Source
Division of Otolaryngology, University of Rochester Medical Center, New York 14642, USA.
Abstract
OBJECTIVE:
To demonstrate that surgery, as the initial treatment option for posterior epistaxis, can provide comparable success and complication rates to nonsurgical management with fewer associated costs.
STUDY DESIGN:
A retrospective chart review and cost analysis.
METHODS:
Two hundred three consecutive charts were reviewed for patient outcome, complications, and hospitalization time. Average costs were calculated from hospital department and physician fee schedules.
RESULTS:
Average success rate of all surgical procedures performed for posterior epistaxis was 90%, anterior-posterior packing success was 62%, and embolization success was 75%. The packing-only group had a significantly greater mean hospitalization time (5.29 d) than patients who were treated either surgically (2.1 d) or with embolization (2.6 d). The average per-patient admission charges were, for successful posterior packing, $5136 per patient; for surgical treatment, $3851 per patient; and for embolization, $5697 per patient.
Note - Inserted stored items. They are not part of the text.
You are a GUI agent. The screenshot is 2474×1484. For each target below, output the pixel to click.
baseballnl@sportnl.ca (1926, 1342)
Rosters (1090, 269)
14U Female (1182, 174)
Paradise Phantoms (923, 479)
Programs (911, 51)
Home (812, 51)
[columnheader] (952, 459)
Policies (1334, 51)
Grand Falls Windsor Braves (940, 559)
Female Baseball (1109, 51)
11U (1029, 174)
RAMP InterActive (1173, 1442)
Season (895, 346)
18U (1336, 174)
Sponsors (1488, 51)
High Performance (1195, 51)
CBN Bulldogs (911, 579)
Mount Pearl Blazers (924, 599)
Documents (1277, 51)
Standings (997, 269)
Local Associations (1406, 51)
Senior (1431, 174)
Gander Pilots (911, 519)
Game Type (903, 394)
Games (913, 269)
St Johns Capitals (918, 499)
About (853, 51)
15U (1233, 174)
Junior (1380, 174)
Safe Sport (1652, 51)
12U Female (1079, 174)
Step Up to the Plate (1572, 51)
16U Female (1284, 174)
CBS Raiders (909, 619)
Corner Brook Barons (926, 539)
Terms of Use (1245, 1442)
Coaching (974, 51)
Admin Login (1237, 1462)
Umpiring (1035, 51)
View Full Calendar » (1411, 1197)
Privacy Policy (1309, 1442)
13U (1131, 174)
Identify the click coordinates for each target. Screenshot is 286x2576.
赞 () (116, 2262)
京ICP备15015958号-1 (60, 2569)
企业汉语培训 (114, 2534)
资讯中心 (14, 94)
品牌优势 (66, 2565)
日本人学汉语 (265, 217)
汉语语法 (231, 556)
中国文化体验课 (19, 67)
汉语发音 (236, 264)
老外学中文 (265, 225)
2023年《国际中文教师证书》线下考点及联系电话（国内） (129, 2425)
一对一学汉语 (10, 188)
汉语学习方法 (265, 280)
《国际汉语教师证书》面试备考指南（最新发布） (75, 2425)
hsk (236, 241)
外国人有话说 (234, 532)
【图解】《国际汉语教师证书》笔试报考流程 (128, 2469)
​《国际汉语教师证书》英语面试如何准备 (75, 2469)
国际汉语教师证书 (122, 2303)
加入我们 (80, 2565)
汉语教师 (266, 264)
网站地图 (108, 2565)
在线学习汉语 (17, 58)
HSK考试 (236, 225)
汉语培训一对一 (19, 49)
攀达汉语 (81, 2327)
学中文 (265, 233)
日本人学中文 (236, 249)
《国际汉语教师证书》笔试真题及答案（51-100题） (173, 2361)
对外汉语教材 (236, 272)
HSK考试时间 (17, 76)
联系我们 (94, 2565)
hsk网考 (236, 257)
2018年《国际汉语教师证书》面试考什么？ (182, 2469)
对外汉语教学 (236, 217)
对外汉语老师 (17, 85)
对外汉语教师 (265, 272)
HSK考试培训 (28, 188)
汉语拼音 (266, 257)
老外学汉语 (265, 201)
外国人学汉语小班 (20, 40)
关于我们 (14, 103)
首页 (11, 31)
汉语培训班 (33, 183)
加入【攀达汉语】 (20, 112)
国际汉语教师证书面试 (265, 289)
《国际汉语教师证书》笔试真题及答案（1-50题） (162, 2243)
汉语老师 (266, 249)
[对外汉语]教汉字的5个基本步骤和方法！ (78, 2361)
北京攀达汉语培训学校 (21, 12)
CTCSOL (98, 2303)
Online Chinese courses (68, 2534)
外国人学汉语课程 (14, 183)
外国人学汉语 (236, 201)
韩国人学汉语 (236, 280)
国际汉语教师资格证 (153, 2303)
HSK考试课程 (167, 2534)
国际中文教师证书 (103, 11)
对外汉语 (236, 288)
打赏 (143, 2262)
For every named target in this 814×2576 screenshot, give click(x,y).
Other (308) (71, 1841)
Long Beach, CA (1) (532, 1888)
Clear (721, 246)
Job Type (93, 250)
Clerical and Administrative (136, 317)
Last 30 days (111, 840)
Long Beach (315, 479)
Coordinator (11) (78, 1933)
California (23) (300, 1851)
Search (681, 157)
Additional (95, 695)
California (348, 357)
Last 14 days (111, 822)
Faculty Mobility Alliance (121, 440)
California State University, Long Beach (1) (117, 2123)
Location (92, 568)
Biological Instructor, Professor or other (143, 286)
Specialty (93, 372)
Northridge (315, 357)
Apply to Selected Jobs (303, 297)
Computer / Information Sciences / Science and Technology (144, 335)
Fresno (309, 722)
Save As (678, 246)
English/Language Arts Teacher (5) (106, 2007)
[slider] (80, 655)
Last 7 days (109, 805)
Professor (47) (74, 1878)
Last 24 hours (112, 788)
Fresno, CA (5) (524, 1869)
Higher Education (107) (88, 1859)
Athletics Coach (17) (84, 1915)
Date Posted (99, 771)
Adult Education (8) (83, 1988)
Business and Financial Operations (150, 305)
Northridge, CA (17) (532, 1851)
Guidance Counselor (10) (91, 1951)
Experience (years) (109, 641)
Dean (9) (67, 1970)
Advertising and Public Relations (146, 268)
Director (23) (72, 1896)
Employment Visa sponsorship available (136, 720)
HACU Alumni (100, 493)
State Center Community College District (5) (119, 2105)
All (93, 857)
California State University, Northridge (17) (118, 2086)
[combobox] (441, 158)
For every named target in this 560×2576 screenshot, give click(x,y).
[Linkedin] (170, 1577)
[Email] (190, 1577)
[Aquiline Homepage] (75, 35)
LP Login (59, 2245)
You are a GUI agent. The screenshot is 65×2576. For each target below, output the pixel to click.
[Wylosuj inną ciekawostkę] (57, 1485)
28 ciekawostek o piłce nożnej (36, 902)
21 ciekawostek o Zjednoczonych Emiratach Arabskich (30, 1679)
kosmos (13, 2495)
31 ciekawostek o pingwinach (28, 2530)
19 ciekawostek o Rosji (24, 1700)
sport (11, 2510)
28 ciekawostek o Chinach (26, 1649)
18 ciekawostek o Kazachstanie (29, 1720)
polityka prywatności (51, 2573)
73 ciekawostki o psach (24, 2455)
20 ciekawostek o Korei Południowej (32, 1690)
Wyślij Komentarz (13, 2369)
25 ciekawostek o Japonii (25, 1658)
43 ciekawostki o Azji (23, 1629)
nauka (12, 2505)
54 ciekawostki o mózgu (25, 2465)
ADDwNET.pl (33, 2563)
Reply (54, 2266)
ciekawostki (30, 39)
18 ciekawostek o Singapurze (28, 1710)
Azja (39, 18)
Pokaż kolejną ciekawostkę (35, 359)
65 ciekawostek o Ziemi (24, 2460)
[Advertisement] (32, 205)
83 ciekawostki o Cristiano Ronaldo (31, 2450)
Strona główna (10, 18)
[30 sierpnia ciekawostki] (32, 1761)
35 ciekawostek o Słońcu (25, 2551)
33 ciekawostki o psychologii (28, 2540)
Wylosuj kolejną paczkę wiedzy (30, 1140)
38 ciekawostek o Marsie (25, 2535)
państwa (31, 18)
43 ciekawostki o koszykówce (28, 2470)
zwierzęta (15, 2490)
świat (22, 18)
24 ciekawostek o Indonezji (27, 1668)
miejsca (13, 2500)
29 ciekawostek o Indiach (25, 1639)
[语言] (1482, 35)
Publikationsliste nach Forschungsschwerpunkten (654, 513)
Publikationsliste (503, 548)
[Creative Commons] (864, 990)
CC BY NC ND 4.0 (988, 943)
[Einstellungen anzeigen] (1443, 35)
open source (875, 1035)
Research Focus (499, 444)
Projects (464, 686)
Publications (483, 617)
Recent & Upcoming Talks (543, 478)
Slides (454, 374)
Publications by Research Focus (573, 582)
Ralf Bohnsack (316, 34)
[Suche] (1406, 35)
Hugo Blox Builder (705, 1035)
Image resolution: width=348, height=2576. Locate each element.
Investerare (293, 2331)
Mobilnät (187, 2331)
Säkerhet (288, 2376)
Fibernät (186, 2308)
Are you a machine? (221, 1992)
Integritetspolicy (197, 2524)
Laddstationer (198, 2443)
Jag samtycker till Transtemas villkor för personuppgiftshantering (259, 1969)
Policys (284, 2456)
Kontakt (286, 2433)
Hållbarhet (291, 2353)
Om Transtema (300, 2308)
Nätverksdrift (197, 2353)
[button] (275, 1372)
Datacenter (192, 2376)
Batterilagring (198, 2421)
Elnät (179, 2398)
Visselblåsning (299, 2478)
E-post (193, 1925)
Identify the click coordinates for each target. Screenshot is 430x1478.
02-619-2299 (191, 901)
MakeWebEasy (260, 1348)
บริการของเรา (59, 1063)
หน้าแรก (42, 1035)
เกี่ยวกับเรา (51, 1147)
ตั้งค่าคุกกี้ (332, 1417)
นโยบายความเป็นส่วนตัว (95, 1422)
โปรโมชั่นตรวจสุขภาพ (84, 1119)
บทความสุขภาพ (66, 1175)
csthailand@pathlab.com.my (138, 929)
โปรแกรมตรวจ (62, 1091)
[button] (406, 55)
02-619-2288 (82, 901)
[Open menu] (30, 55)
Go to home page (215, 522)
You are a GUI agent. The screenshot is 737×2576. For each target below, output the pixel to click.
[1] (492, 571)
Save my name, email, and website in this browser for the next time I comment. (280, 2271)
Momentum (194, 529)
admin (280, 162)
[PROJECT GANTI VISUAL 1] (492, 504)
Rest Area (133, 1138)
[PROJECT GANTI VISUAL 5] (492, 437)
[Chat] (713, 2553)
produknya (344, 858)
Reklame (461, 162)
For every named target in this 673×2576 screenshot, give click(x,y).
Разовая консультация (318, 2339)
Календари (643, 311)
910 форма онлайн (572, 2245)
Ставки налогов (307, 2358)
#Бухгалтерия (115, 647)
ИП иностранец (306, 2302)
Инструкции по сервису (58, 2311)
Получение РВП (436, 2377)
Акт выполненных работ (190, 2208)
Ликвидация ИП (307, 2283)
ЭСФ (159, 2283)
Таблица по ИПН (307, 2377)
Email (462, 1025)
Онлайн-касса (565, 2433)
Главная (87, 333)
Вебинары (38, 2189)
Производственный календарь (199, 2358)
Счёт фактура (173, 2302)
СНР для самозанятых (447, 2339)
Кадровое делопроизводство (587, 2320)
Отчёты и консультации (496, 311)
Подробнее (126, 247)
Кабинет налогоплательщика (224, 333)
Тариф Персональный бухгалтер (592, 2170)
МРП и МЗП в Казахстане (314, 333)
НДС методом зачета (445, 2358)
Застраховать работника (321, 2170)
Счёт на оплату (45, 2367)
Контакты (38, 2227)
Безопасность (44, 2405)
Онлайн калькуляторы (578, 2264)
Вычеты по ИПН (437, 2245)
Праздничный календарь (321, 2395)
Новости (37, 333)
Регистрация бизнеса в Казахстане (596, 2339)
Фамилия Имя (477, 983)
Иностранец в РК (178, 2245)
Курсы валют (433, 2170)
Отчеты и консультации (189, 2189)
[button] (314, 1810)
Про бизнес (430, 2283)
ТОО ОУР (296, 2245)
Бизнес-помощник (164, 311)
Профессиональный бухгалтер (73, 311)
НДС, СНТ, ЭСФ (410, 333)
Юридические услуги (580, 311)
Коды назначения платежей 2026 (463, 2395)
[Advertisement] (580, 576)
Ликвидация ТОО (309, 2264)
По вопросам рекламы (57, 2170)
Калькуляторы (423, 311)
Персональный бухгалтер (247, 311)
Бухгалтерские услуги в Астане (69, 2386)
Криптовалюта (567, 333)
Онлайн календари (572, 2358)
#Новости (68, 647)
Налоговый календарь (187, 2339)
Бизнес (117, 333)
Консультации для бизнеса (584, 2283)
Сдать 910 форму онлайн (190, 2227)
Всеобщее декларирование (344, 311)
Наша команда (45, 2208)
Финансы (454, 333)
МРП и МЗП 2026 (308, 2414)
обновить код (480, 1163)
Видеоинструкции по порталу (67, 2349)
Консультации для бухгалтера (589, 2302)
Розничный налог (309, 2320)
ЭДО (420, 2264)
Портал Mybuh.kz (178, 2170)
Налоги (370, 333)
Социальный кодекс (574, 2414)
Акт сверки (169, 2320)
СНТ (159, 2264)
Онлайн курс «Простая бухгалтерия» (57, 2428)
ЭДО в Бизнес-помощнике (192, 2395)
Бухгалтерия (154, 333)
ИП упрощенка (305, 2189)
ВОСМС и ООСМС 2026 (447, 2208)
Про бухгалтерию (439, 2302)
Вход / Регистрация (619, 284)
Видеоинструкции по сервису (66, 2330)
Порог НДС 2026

Surgery offered a cost savings of $1846 per patient over traditional packing. There was no significant difference in complication rates between the groups.
CONCLUSION:
The review suggests that a better success rate, a comparable complication rate, and a cost savings can be achieved with surgical intervention as the first-line treatment for intractable epistaxis when compared with traditional anterior-posterior packing and embolization.